* _Page text_:
Tuesday, December 20, 2016

Annual Favorite Books

Top Ten Books I Read In 2016

These are the top books I have read since January 1, 2016.  The listing  includes fiction, non-fiction, critical essays, drama, and poetry.  It was a very rich year for reading although the quantity of books I read declined somewhat from my recent experience.  While there were other very good books that I read these are the ten that I rated most highly.  There is no particular order to the list and  I highly recommend all of the following:

Angels in America: 
A Gay Fantasia on National Themes 
by Tony Kushner

In two full-length plays--Millennium Approaches and Perestroika--Kushner tells the story of a handful of people trying to make sense of the world.  The plays display the literary erudition of the author through themes that encapsulate the American experience and the transcendence of love, death, and angels.  Reading these two plays was a deeply emotional experience.

Four Quartets
by T.S. Eliot

The Four Quartets is a series of four poems by T.S. Eliot, published individually from 1936 to 1942, and in book form in 1943. Each of the quartets has five "movements" and each is titled by a place name -- BURNT NORTON (1936), EAST COKER (1940), THE DRY SALVAGES (1941), and LITTLE GIDDING (1942). Eliot's insights into the cyclical nature of life are revealed through themes and images woven throughout the four poems. Spiritual, philosophical, and personal themes emerge through symbolic allusions and literary and religious references from both Eastern and Western thought.

* _Given information_:

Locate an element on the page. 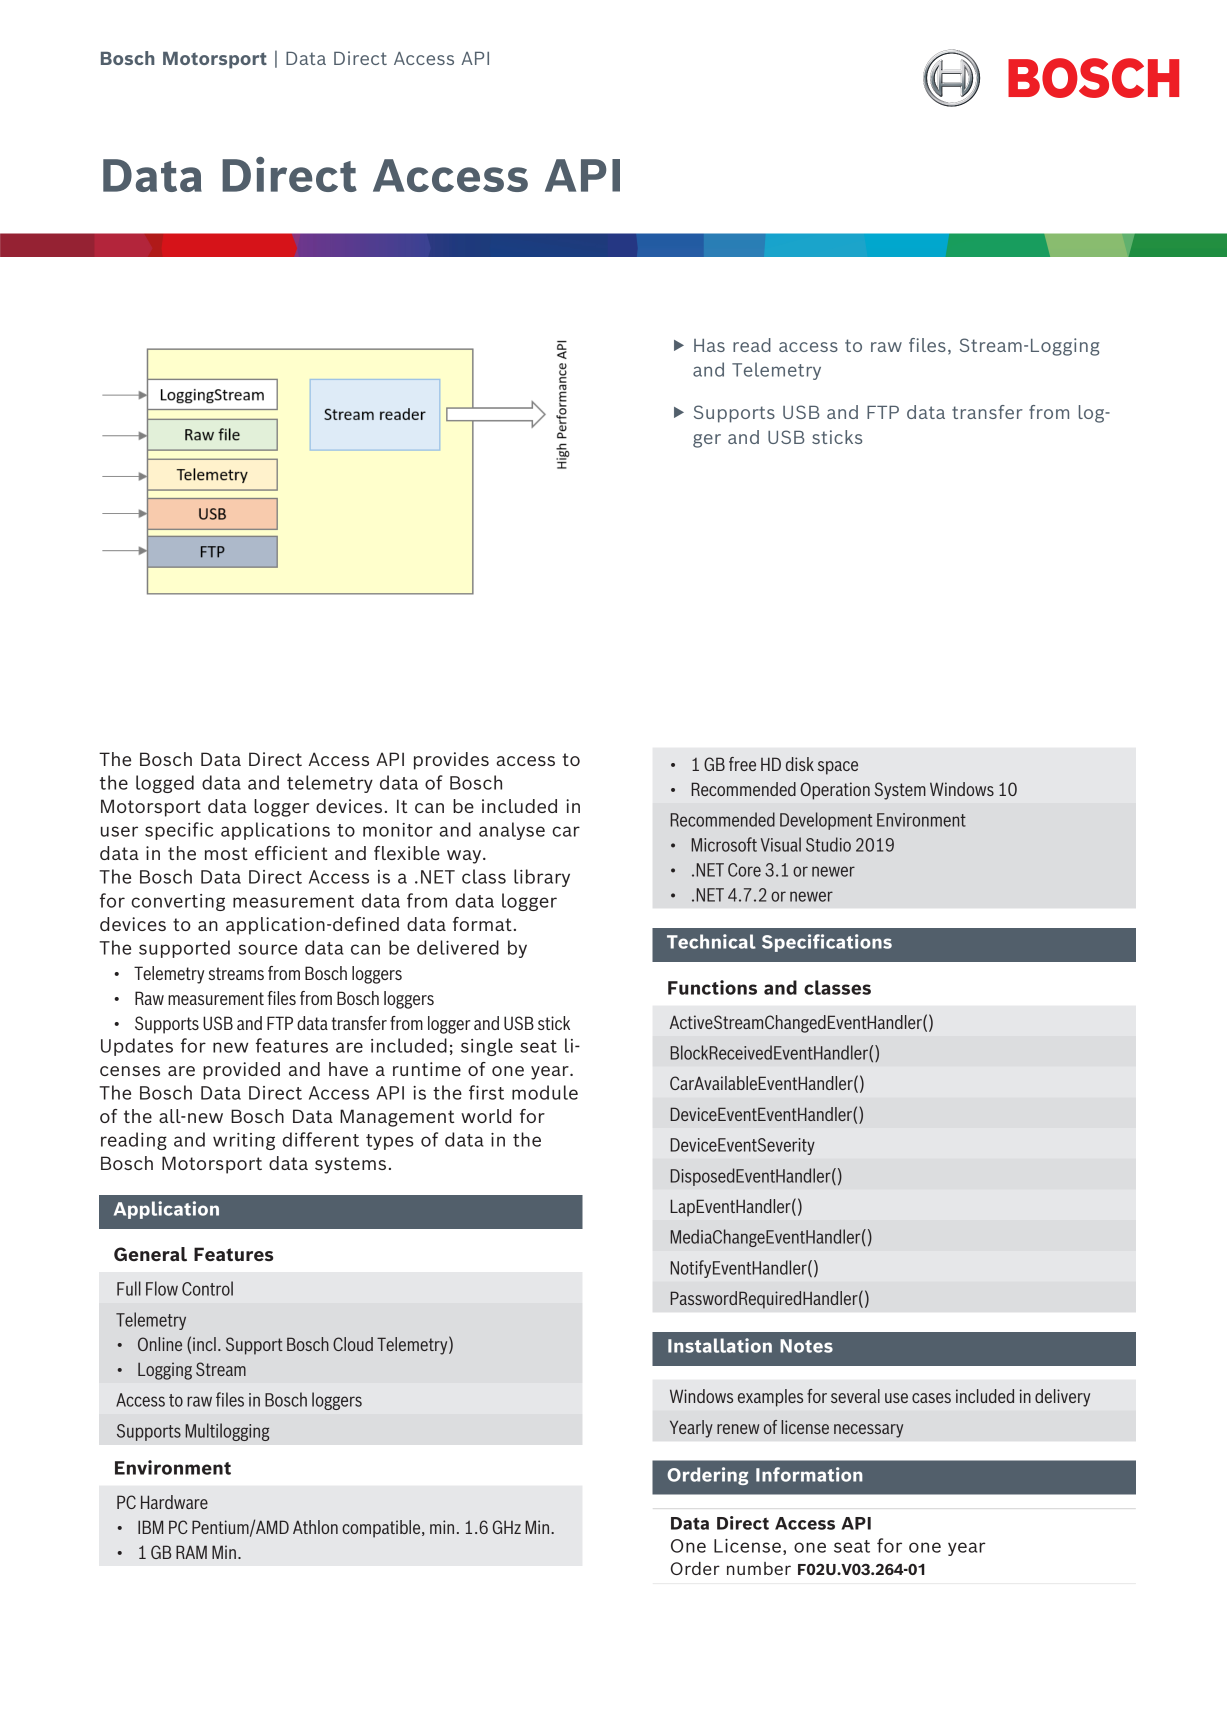 Image resolution: width=1227 pixels, height=1735 pixels. free is located at coordinates (742, 764).
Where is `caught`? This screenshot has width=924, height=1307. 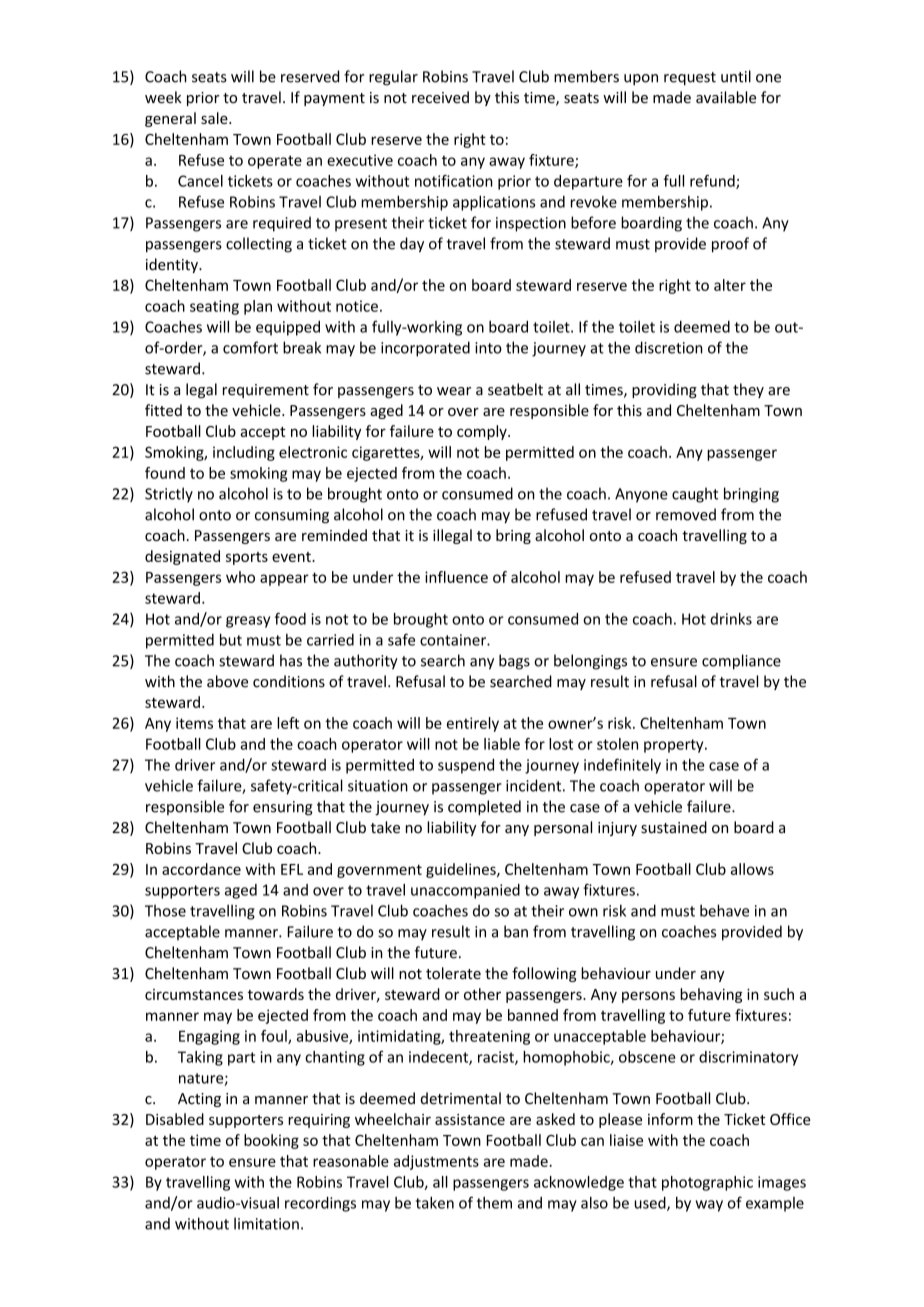 caught is located at coordinates (695, 495).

* _Problem 1_: Edit a passage of the book list post, beginning at the words "These are the top" and stopping after "deeply emotional experience.", and replace "plays" with "dramas" each time it appears.
* _Problem 2_: Recast the paragraph of the book list post that opens with "The Four Quartets is a series" as a bulleted list that keeps its main facts.
* _Problem 3_: Name every kind of writing that the book list post says its listing includes.

* _Reply 1_:
These are the top books I have read since January 1, 2016.  The listing  includes fiction, non-fiction, critical essays, drama, and poetry.  It was a very rich year for reading although the quantity of books I read declined somewhat from my recent experience.  While there were other very good books that I read these are the ten that I rated most highly.  There is no particular order to the list and  I highly recommend all of the following:

Angels in America: 
A Gay Fantasia on National Themes 
by Tony Kushner

In two full-length dramas--Millennium Approaches and Perestroika--Kushner tells the story of a handful of people trying to make sense of the world.  The dramas display the literary erudition of the author through themes that encapsulate the American experience and the transcendence of love, death, and angels.  Reading these two dramas was a deeply emotional experience.

* _Reply 2_:
- A series of four poems by T.S. Eliot
- Published individually from 1936 to 1942, and in book form in 1943
- Each quartet has five "movements" and is titled by a place name: BURNT NORTON (1936), EAST COKER (1940), THE DRY SALVAGES (1941), and LITTLE GIDDING (1942)
- Eliot's insights into the cyclical nature of life come through themes and images woven throughout the four poems
- Spiritual, philosophical, and personal themes emerge through symbolic allusions and literary and religious references from both Eastern and Western thought

* _Reply 3_:
- Fiction
- Non-fiction
- Critical essays
- Drama
- Poetry